Taking brisk walks during the holiday season is one of the single, most important things you can do for yourself. Getting out in the crisp air renews the spirit and calms the mind. It strengthens muscles all over your body, including your heart. And it increases the rate of calcium deposition into the bones, thus decreasing your risk of osteoporosis, now epidemic in older women.
If you are in the habit of more vigorous aerobic exercise, then by all means, do continue it as much as possible. However, if you don't exercise regularly, this is not the best time to enter into a new, strenuous program. A 20 to 30 minute walk each day will provide numerous benefits now and prepare you to begin a more vigorous exercise program geared towards establishing your ideal weight in January. Here is the formula for calculating your Target HeartRate and tips on exercise during the holidays:
220 (baseline number)
- your age ( ie. 40 yrs.)
= Maximum heart rate (180 beats per minute)

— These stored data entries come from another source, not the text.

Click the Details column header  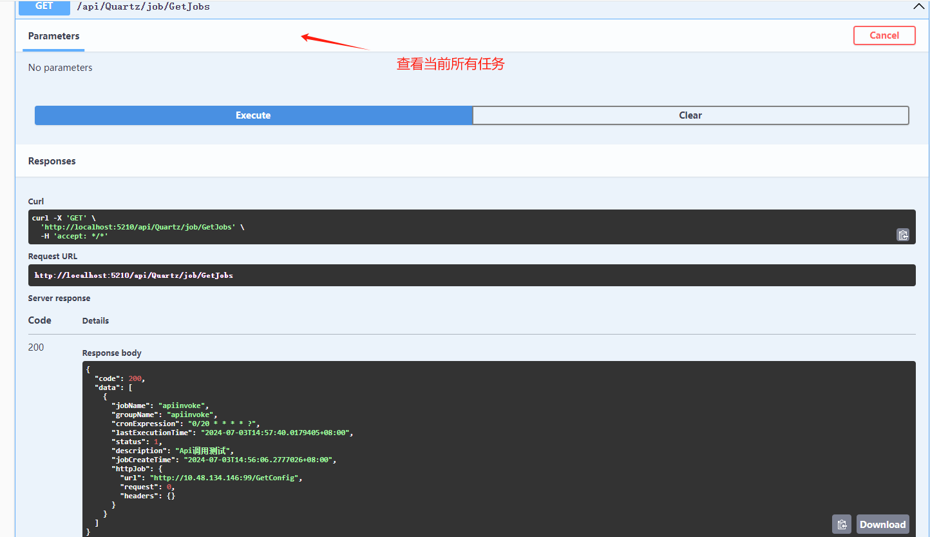pos(95,321)
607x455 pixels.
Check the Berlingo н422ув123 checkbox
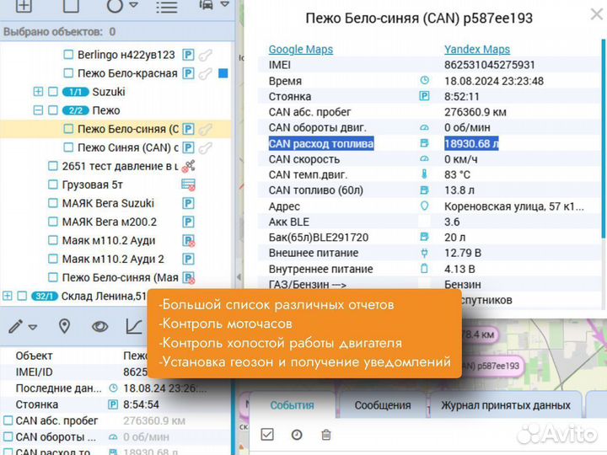(x=68, y=55)
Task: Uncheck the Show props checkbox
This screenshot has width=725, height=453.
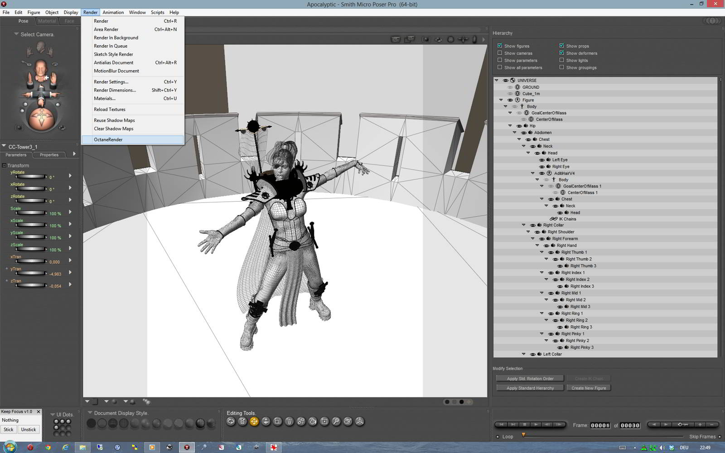Action: pos(561,46)
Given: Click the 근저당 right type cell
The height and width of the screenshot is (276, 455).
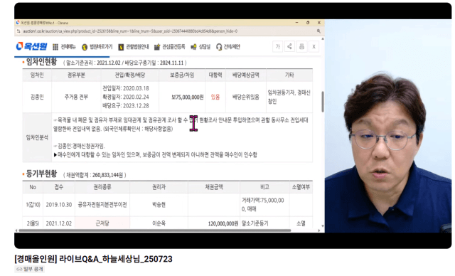Looking at the screenshot, I should tap(102, 223).
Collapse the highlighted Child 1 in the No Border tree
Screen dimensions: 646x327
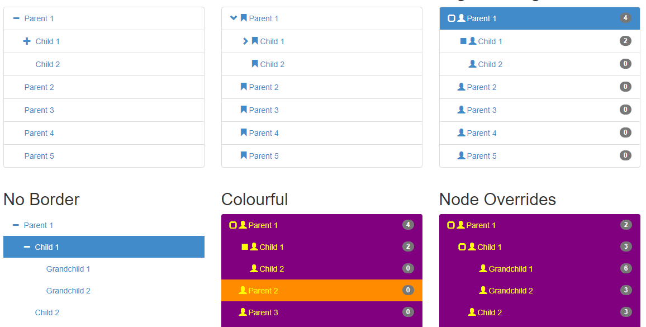(27, 247)
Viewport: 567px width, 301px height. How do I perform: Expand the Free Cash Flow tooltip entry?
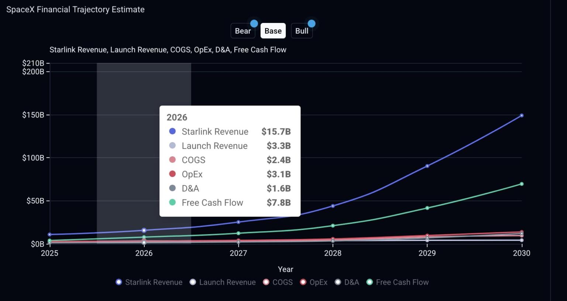click(212, 202)
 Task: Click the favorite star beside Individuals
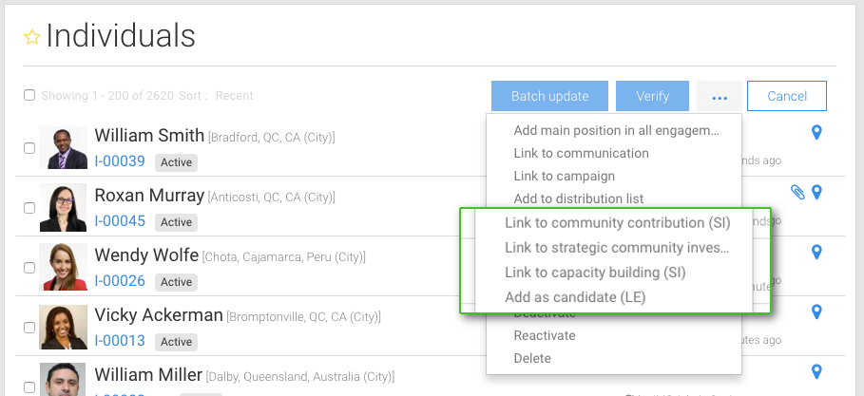point(32,37)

X (multiplied) 60% and 80%= Target Heart Rate (T .H.R.)
60% T.H. R. = 108 b.p.m. 80% T.H.R.= 144 b.p.m.
So, 60% of your maximum heart rate is the lowest heart rate you can exercise at to be in an aerobic range, while 80% should be the fastest your heart should beat during aerobic exercise. Your heart rate should never exceed 80% of its maximum. And if it is at less than 60% of its maximum, you are probably getting very little aerobic benefit out of your exercise. Be sure to sustain this target heart rate for 20 to 30 minutes.

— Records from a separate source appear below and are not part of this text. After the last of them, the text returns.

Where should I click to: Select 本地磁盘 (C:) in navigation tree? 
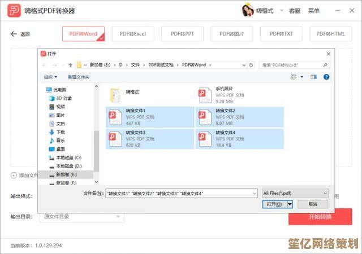(67, 157)
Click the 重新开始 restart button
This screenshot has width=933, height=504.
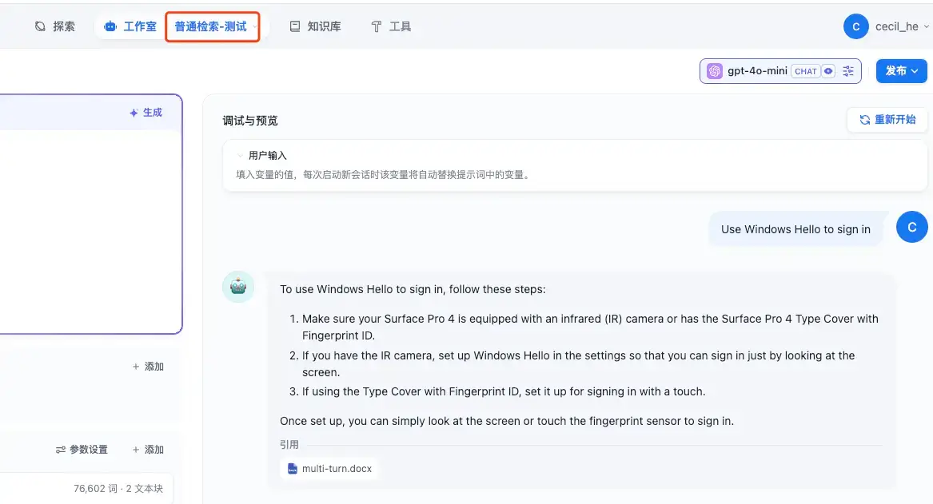coord(887,120)
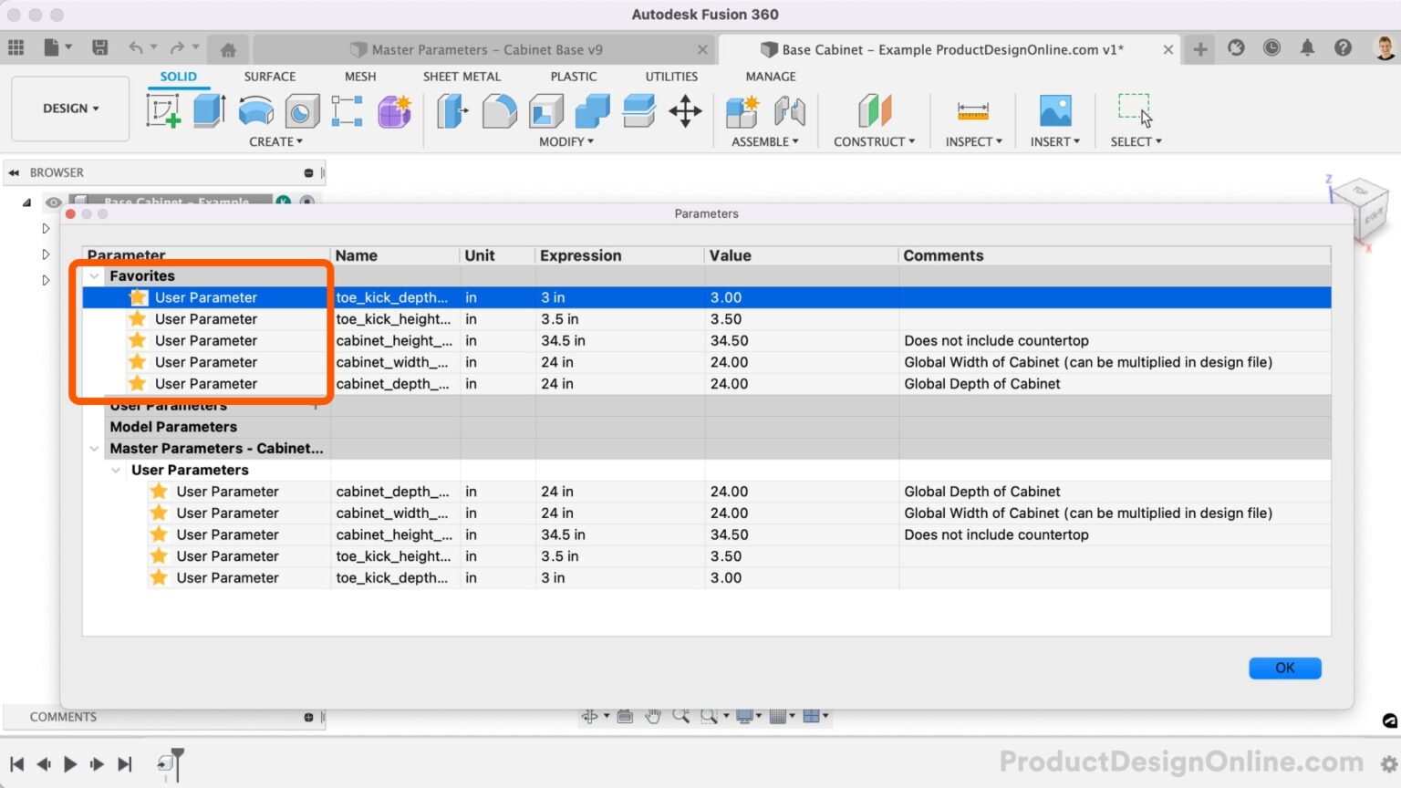Switch to the SHEET METAL tab

(x=462, y=77)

(1) Take a walk every day during December.
(2) Exercise before you go out to socialize. It will increase your
feelings of well-being and decrease your appetite for an hour or two. Drink
two glasses of pure water after exercising.

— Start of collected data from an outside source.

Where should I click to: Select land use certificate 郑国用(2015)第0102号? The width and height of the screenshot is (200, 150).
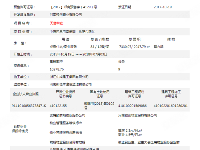[99, 106]
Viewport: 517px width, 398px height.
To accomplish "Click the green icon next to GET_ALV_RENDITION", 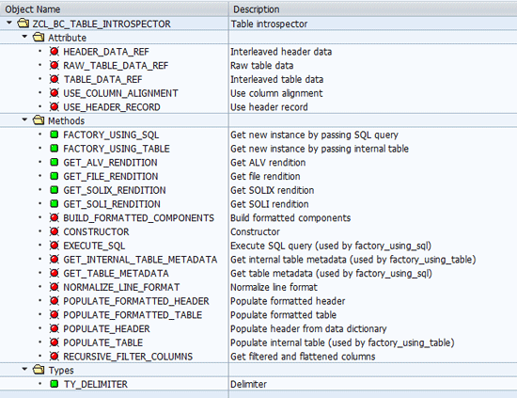I will pos(55,163).
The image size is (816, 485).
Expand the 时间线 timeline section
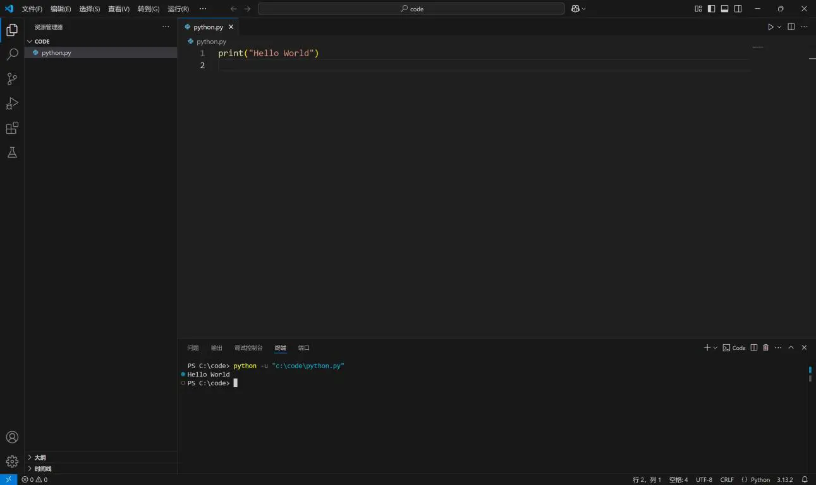pyautogui.click(x=42, y=469)
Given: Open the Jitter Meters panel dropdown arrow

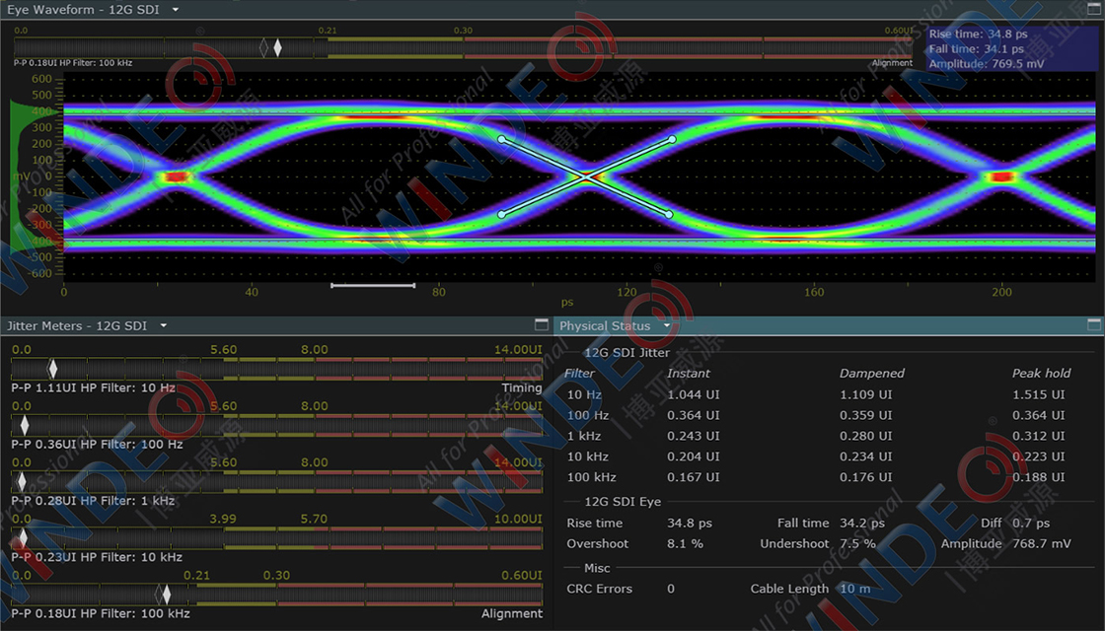Looking at the screenshot, I should point(164,325).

(3) Taking a walk within two hours after overeating.
Almost everyone experiences a sense of total frustration at one point during the holiday season. However, an increasing number of people suffer from an actual, recognized syndrome called "holiday depression". This depression stems from our having unrealistic expectations of what this season will provide for us. These expectations are based on childhood fantasies of Christmas' or Hannukas when we were young. Remember back to those early years with lots of presents and surprises. We spent time with Mom in the kitchen making and eating lots of candy and sweets. There was time off from school with little responsibility. In essence, we were totally taken care of during this time of year.
Things are different today. We are the care-givers. We are the ones spending endless hours and countless dollars trying to fulfil our own fantasies and the fantasies of others. We've fallen victim to advertising promoting almost blind consumerism, leaving us exhausted, broke and wondering what is missing.
What's missing from the holiday season is the Spirit of the holidays.What we're all looking for now is the energy, enthusiasm and unconditional love that we felt as children; something our current model can't give us. In essence, we've forgotten who we are as spiritual beings, one with our Source. And we're feeling a sense of separation, which inevitably leads to depression.
The remedy is simple: spend some time reconnecting to your spiritual side. Remember that we are all vibrant, whole, complete and perfect, when we tune into God as our Life-Source.